As I mentioned previously, I applied for Personal Independant Payment in 2017 and took it all the way to appeal.
And I lost. By one point. I am one point not quite ill enough to receive the money the government claims I’m entitled to.
Except I’m not entitled to it. Not any more.
And everyone keeps telling met to reapply. That finding that one point, by starting from the beginning, shouldn’t be too hard.
But, for right now, the government has won. I don’t have the energy to start all over again.
And that’s what they are counting on, really. That they’ll wear down those of us who, according to them, are ‘fine’, so we’ll give up. Go back to work and not try again.
So I am, currently back at work, part time.
And I’m exhausted and in pain. Like always.
But I’ve also been thinking about why I actually didn’t win my appeal.
Because I don’t think it’s because I didn’t have enough evidence as to why I get anxious when I go some place new (the point I was trying very hard to get).
I think it’s actually because the appeal committee, who I met in person, saw the Robyn who covers her pain. And her exhaustion.
Because that’s what a lot of us with invisible illnesses do. We cover. We put forth a facade of being normal. Of not hurting. Of being fine.
It’s not that we’re faking sick. We’re faking well.
And it can be hard to turn that off. To show how we really feel.
How every step hurts. How our words get jumbled. How tired we actually are.
I am so used to letting no one, not even my family, see how bad I really feel, that it’s hard to drop the act and let it show.

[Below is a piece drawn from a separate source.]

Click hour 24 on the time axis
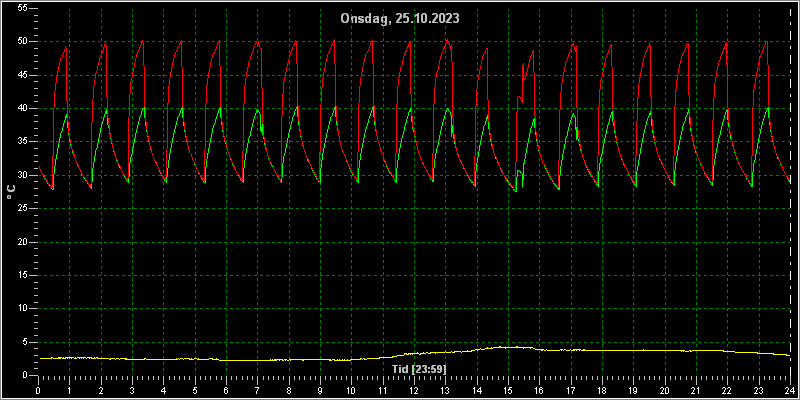The image size is (800, 400). click(x=790, y=390)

And why do I keep up the act? Because I have to. No matter how I feel, I have to get up and get Adam ready for school, and now me ready for work. I have to make lunches and help him with his uniform (Yes, even at his age. He’s still autistic, after all, and still has issues with fine motor control.) and wait for his bus with him.
Sure, Simon helps as much as he can. But he leaves the house over an hour before we do, to make it out to his campus for his first class. That might ease up a bit if Ulster ever actually moves to Belfast. (Perhaps a post for another day…)
So, as it always has, it falls on me. Except now, after Adam is on his bus, I’m on mine, off to work.
And I love my job. I really do. It’s the Administrative job I’ve always wanted in terms of autonomy, power, and the back up to use it.
But it takes it’s toll. Even if I do not have a physical day at work, I still end the day exhausted. And some days have to be physical as there is a lot of cleaning up and organising my poorly neglected office needs.
So I spread that work out and make sure I have whole days of just sitting at my desk doing other things.
But even on those days I do 5,000 steps without even trying. Just from walking around the office.
It will become somewhat easier in a few months when we buy a car, because I won’t need to do any of the walking I do now to get to work. It’s not much, but what it is takes some of my energy. Not that driving isn’t tiring, but I don’t find it tiring in the same way.
But what I really want is to not have to wear the facade, ever.
But I have to.
Because my kind of illness? The invisible kind? Is still not believed by a whole lotta people.
So if I grimace in pain, or don’t laugh off my word confusions or give in to the exhaustion as often as I truly want to, then people would think I was faking. Pretending to be ill.
When, really, I’m pretending to be well.